**What you will do**. In the records below, find each line with "Locate" and copy it.

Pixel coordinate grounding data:
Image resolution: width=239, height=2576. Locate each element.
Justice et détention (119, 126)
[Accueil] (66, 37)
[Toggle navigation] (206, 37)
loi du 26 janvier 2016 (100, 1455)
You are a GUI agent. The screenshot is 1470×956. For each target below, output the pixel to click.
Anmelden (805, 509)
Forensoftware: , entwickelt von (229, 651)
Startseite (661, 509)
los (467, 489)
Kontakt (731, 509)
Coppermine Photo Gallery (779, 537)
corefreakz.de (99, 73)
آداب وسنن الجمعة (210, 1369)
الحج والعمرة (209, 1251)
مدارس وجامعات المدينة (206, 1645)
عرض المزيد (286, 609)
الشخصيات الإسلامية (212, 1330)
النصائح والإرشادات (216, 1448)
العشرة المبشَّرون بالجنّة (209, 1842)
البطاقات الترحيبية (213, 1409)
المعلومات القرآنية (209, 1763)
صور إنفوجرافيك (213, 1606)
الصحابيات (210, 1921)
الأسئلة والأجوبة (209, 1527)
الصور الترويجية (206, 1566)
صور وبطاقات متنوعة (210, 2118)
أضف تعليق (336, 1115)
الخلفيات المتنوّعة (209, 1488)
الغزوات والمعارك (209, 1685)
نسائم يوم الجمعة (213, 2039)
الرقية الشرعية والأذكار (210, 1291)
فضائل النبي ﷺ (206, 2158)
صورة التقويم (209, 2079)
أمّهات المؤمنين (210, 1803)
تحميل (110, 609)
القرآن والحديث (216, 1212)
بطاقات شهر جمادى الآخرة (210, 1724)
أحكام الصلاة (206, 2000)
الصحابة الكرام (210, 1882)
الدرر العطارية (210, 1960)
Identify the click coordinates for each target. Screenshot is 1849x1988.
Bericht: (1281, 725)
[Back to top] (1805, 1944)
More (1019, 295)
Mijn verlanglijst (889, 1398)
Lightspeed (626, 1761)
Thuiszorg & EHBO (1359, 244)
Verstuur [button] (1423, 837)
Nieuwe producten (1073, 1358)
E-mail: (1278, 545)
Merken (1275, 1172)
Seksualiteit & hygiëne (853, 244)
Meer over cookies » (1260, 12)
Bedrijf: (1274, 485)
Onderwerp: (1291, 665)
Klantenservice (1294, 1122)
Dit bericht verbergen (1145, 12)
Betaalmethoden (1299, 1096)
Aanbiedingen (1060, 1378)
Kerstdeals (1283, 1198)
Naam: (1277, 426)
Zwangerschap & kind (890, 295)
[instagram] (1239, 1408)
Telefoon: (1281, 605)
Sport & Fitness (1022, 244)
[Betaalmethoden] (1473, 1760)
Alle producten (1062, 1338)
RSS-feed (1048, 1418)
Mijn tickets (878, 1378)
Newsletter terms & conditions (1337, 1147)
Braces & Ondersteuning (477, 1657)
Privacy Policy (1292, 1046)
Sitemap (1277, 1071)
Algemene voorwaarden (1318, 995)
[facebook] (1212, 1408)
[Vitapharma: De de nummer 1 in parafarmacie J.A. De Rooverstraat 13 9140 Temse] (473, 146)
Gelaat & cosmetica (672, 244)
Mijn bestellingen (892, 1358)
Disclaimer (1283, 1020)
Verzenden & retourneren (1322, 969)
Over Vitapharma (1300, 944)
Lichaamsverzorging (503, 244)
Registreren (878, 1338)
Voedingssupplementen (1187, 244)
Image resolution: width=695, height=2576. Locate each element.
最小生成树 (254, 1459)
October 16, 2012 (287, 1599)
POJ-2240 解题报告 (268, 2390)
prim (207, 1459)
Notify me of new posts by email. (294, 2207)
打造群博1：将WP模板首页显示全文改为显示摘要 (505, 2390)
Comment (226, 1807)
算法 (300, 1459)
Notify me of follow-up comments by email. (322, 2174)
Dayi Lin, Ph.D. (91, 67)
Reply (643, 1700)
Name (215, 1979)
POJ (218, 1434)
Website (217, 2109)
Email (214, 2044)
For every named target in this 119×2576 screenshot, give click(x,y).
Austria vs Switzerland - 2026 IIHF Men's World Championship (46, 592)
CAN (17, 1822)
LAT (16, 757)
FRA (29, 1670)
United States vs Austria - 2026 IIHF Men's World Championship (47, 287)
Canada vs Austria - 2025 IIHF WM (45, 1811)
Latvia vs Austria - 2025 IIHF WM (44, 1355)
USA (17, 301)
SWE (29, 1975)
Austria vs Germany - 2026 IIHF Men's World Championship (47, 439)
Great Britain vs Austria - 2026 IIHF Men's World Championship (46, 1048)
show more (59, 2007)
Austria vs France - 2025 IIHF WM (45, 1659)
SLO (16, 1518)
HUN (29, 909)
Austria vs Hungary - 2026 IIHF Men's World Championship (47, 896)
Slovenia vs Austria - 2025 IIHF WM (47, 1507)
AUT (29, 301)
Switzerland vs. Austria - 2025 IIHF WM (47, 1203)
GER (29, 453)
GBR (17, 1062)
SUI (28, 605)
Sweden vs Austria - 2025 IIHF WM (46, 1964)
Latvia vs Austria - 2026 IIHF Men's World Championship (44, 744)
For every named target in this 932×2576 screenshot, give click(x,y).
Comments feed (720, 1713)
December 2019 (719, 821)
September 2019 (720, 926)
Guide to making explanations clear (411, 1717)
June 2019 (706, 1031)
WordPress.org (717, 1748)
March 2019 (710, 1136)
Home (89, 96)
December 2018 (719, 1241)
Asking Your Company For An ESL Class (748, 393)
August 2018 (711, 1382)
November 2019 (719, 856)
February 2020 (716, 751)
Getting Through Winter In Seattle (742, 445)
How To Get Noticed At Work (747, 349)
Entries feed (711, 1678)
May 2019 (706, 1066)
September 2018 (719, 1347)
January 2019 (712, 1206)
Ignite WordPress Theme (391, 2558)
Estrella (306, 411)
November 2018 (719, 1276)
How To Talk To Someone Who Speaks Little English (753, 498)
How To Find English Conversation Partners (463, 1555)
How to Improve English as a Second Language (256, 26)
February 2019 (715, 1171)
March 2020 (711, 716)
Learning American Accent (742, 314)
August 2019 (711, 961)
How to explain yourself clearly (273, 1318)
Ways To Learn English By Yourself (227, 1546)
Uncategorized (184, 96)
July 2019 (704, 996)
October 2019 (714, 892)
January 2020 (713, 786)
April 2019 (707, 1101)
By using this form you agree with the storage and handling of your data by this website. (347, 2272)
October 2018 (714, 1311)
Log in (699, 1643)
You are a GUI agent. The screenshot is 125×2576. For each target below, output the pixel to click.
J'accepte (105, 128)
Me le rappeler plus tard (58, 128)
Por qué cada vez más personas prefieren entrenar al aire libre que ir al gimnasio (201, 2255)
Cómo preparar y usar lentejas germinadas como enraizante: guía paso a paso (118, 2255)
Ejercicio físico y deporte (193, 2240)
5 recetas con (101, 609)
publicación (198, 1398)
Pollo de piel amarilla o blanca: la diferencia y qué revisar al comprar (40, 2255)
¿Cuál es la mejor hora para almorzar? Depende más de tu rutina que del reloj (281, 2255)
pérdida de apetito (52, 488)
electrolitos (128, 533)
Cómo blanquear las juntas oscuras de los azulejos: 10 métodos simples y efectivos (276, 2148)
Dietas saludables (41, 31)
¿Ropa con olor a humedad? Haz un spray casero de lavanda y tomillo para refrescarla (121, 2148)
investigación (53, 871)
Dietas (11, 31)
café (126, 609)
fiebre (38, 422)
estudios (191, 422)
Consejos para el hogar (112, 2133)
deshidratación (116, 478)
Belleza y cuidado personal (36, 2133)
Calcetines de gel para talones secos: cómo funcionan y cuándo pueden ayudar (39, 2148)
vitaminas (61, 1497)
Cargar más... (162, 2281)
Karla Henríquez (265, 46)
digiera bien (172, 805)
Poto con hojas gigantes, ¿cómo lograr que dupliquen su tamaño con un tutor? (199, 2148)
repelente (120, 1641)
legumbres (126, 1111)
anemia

**Result below**.
Image resolution: width=239, height=2576. Locate each element.
Image resolution: width=695, height=2576. Locate each element.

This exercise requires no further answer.